Imbruvica-Based Treatment Elicited Long-Term Survival Benefits in Subset of Patients With CLL Who Historically Have Poor Outcomes

Video

Imbruvica treatment in patients with chronic lymphocytic leukemia whose disease expressed a certain mutation elicited sustained efficacy over a median follow-up of four years, according to data from a long-term analysis.

Data from a long-term analysis of four studies at four years of follow-up demonstrated that

Imbruvica (ibrutinib) was significantly effective in patients with chronic lymphocytic leukemia (CLL) whose disease harbored certain mutations.

Dr. John Allan, assistant professor of medicine at Weill Cornell Medicine, presented data at the ASH Annual Meeting and Exposition demonstrating how Imbruvica was effective in a wider patient population. In an interview with CURE®, Allan discussed the overall make-up of the study and what the results mean for the patient population.

Transcription:

One was a phase 2 study from the NCI looking at 17p deleted patients treated with frontline ibrutinib (Imbruvica), and this is where most of our data previously had come from and was extrapolated from looking at those 34 patients. The other three studies that were included were reported phase 3 studies: RESONATE2, ILLUMINATE and the ECOG1912 study. From those four pooled studies, we found 89 patients that had a 17p deletion or P53 mutation that were enrolled in those studies and then followed prospectively now long term. In those 89 patients, what we found is that the median age was 65 years old, 69% of them had an unmutated IGHV, 38% had bulky disease and of those 89 patients, all of them had FISH results available and 53% had a deletion 17p presence.

So, all of the other patients had mutations only, and of those patients that had sequencing available, only 58 of the 89 patients actually had those results available or performed. And what was interesting is that of those subjects, 91% of the patients who had sequencing performed were positive for the P53 mutation. When we look at 16 of the patients who had both FISH and sequencing results done, and what we found was that 11, or about 70% of patients had both a 17p deletion and a p53 mutation. So, this is the cohort that we studied long term, these 89 patients, and these patients were followed for a median of 15 months. What we found basically as the efficacy in these patients is that at the four-year mark, the progression free survival at that mark was 79% and the four-year overall survival was at 88%. So, patients were doing very, very well.

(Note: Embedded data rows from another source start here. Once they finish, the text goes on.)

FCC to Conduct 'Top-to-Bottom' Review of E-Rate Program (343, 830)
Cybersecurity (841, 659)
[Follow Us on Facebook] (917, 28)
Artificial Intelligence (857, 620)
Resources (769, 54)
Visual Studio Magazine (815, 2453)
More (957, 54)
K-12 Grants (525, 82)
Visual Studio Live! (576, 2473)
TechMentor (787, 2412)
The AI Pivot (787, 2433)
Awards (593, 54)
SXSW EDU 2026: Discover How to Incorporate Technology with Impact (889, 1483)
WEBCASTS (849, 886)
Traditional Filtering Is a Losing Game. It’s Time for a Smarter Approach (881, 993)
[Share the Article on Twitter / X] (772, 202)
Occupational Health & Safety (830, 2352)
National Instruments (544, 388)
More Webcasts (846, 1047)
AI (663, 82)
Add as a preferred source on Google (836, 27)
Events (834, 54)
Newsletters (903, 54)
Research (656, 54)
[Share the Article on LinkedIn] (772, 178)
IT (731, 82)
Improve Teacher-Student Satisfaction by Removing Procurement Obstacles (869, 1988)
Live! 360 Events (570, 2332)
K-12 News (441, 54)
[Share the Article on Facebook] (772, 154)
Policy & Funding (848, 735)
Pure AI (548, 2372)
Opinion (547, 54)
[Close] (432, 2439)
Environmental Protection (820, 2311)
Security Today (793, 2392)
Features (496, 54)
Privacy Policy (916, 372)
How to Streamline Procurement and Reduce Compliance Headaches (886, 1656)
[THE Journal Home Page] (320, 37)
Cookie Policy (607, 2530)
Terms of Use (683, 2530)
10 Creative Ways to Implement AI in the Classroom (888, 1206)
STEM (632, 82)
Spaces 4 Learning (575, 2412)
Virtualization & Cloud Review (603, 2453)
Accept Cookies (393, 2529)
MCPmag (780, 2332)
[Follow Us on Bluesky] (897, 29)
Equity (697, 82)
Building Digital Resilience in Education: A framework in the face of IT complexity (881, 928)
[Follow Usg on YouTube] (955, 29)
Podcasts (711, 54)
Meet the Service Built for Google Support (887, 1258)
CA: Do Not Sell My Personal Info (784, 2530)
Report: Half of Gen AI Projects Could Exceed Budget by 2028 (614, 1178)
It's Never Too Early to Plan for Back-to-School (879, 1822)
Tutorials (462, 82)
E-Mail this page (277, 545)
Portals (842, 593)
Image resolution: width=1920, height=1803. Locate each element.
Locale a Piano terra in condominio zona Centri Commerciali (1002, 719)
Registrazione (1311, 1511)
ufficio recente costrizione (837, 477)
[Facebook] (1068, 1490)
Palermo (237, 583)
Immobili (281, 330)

One thing that we noted is that reasons for discontinuation, were a little bit different than in previous reports, whereas, in this study 20% of patients discontinued ibrutinib due to progressive disease, whereas in previous reports, it seemed to be more commonly due to side effects and true progressions on drug were relatively rare. This kind of still highlights the fact that these very high-risk patients, while they seem to be doing really well, and some of this high-risk feature may have been overcome by ibrutinib use, they still potentially are at risk for failure of these drugs and we need to better understand why, and which patients are the ones that are truly failing.